Когда Мейер усадил меня в седло и следом запрыгнул сам, стало спокойнее. Тяжёлая рука привычно легла мне на живот, и я расслабленно выдохнула. Конелось пошёл сначала шагом, затем перешёл на рысь, а потом и вовсе пустился в галоп. Тут пришлось открыть глаза и напрячься. Уставшие за день мышцы отчаянно протестовали, но выбора-то не было. Мейер держал крепко и старался облегчить тряску от скачки. К счастью, вскоре галоп сменился более спокойным аллюром, и стало немного лучше.
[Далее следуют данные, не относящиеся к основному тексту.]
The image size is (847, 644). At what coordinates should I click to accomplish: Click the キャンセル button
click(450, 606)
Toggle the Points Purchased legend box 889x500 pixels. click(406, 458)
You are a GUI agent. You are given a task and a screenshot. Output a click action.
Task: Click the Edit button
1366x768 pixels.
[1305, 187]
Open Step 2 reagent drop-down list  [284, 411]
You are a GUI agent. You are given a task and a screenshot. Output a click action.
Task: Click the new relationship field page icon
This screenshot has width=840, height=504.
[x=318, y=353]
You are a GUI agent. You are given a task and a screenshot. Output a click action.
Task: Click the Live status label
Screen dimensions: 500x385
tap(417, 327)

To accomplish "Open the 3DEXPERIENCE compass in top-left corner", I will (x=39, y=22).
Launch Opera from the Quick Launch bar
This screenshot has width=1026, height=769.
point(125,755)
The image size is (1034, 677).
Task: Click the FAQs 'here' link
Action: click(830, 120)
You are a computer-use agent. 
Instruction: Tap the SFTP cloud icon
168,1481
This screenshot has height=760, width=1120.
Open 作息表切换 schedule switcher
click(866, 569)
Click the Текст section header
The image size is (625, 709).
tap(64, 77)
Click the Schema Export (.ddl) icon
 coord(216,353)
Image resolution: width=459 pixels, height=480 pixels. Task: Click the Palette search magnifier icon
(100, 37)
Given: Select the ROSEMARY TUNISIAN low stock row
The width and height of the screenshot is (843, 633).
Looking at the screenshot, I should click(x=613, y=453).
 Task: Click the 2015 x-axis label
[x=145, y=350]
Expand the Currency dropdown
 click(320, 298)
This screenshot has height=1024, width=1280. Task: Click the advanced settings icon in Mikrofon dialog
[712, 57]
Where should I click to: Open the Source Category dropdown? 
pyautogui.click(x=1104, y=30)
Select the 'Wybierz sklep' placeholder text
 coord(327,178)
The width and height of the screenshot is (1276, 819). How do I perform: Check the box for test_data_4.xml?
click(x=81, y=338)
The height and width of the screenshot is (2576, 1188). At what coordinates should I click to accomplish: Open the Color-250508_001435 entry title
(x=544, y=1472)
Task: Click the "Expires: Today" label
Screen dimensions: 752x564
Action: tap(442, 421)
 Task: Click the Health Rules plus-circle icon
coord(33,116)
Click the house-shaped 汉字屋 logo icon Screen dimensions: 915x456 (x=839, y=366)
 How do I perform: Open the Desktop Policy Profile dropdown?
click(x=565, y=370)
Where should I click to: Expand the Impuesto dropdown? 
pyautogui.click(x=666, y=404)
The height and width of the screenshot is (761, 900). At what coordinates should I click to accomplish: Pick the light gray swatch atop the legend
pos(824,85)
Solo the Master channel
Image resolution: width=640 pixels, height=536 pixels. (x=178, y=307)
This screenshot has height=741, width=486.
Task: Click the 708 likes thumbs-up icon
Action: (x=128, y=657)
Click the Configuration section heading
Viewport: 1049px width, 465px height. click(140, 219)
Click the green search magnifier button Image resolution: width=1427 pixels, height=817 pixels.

Мы скакали сквозь заснеженную ночь, небо отгородилось от нас тяжёлыми облаками, и пошёл снег. Сначала чуть-чуть, но непогода постепенно расходилась. Завыл ветер, началась метель, снег забивался везде, где только мог. Плащ и перчатки не спасали. Дорога поначалу выделялась белой лентой среди тёмного ночного леса, но вскоре видимость упала настолько, что я перестала что-либо различать, целиком полагаясь на вилерианца. Наш отряд, уменьшившийся на добрую треть, прокладывал дорогу сквозь темноту и вьюгу.
Мышцы затекли настолько, что хотелось плакать. Приходилось стискивать зубы и кулаки, чтобы ехать молча, не стонать и не причитать. Я плакала исключительно редко, но теперь чувствовала, что второй раз за день близка к грани истерики. Мейер, кажется, всё понимал, и оттого прижимал к себе всё теснее, иногда я почти повисала на его руке, не касаясь задом седла.
Эта пытка вьюгой, скачкой и ночью длилась бесконечно. Секунды слеплялись во влажные холодные минуты, а те налипали друг на друга и образовывали ледяные комья часов. Говорить в такую погоду было невозможно, чудилось, будто стоит открыть рот, как из тела тут же улетучится последнее ценное тепло. Когда к рассвету мы доехали до постоялого двора, я настолько измоталась и обессилела, что Мейеру пришлось нести меня на руках. Я ему искренне сочувствовала и понимала, что он тоже жутко устал, но поделать с собой ничего не могла, ноги просто не слушались, а от мысли, что завтра снова придётся сесть в седло, хотелось орать, причём нецензурно.
Когда Мейер внёс меня в гостиницу, у входа толпилась большая компания в бордовом. Несколько взглядов заинтересованно остановилось на моём лице. Мейер мгновенно напрягся, глаза стали колючими, а лицо окаменело. Незнакомцы загородили нам путь.
— Куда это ты несешь девушку? И что с ней? — вышел вперёд один из них.
Мейер хрипло и раздражённо бросил в ответ:
— Отвали!
За спиной Мейера тут же вырос десяток воинов клана Дарлегур.
— Пусть девушка сама скажет, что ей не нужна помощь, — задиристо ответил незнакомец, жадно впиваясь взором в моё лицо.
— Помощь не нужна, — сипло проговорила я, чувствуя, как мгновенно накаляется обстановка.
И как назло, синие снова в меньшинстве.
— Что-то не похоже. Выглядит так, будто с тобой, красавица, обращаются не очень бережно, — хмыкнул провокатор. — Явно гораздо хуже, чем ты того заслуживаешь.
Краем глаза я заметила, что в помещение внесли ещё несколько запорошенных снегом переселенок из нашей группы, и только Ильгира шла сама. Искренне восхищает такая стойкость, потому что сама я бы точно сползла на пол, если бы меня поставили на ноги.